━━ EXTRACTED RECORDS

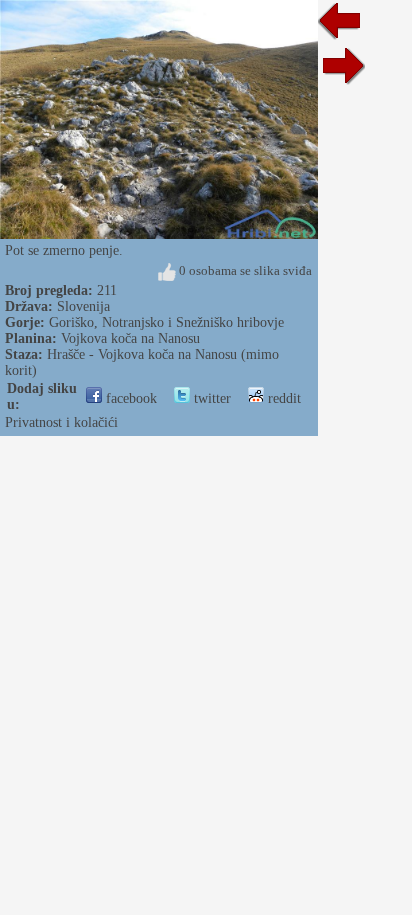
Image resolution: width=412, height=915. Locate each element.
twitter (210, 398)
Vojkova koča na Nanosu (130, 338)
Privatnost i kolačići (61, 422)
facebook (129, 398)
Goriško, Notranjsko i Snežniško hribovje (166, 322)
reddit (282, 398)
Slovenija (83, 306)
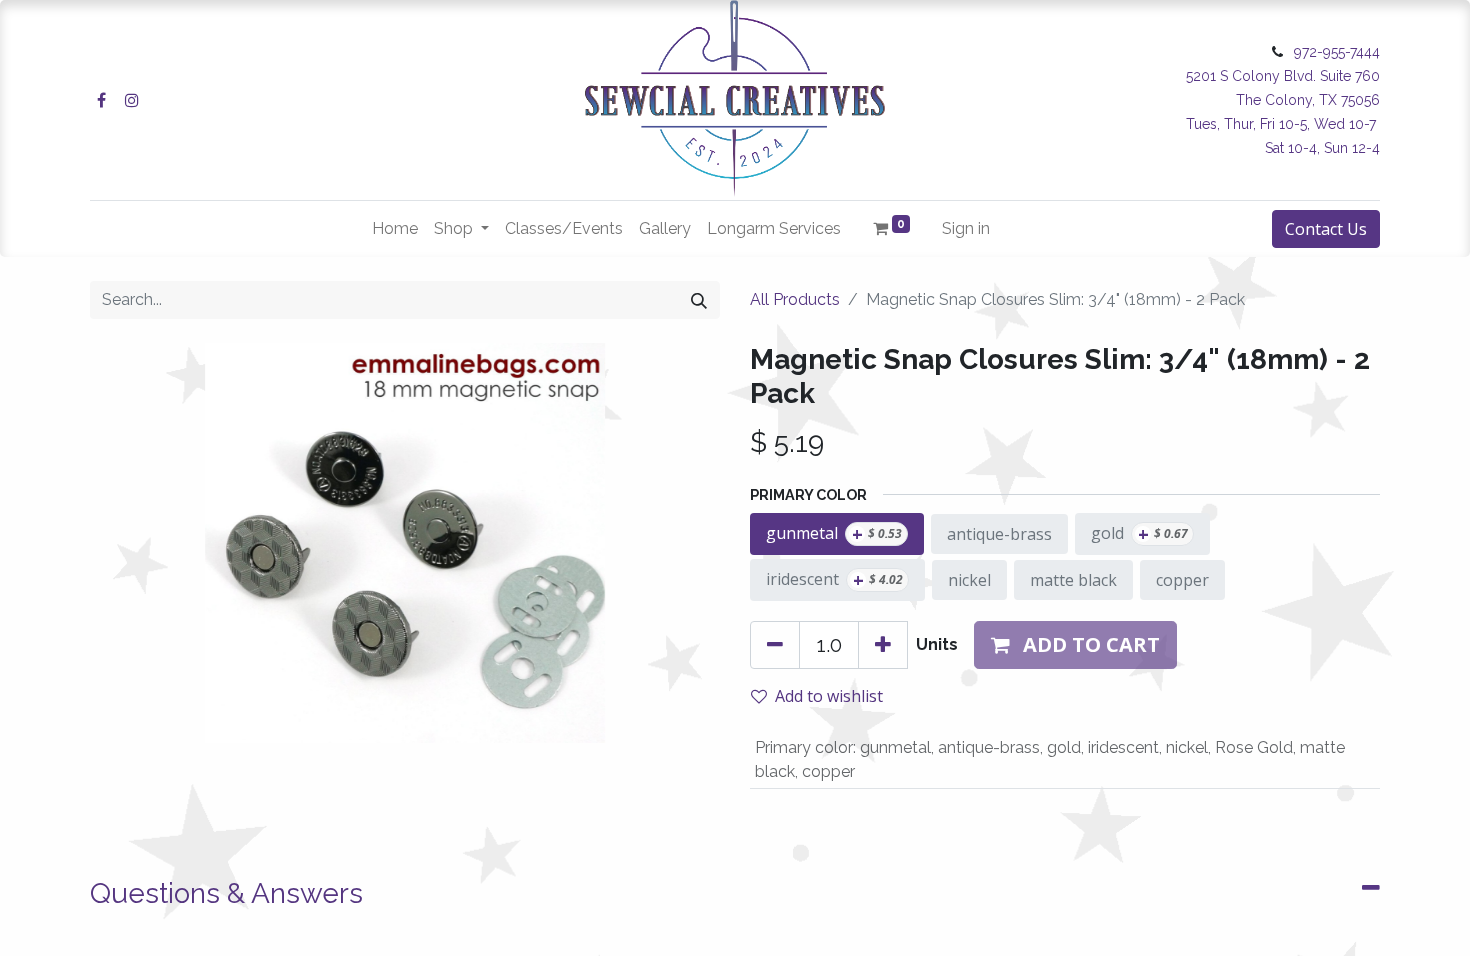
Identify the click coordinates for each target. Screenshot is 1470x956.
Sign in (966, 228)
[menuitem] (395, 229)
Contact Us (1326, 229)
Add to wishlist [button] (829, 696)
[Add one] (883, 645)
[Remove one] (775, 645)
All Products (795, 299)
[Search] (699, 300)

━━━━

**EXERCISE PROMPT**: Pick out, from the lines above, every one that contains the string "each".

**WRITTEN SOLUTION**:
Image resolution: width=412, height=915. Locate each element.
Identify the click coordinates for each target. Screenshot is 1470x956.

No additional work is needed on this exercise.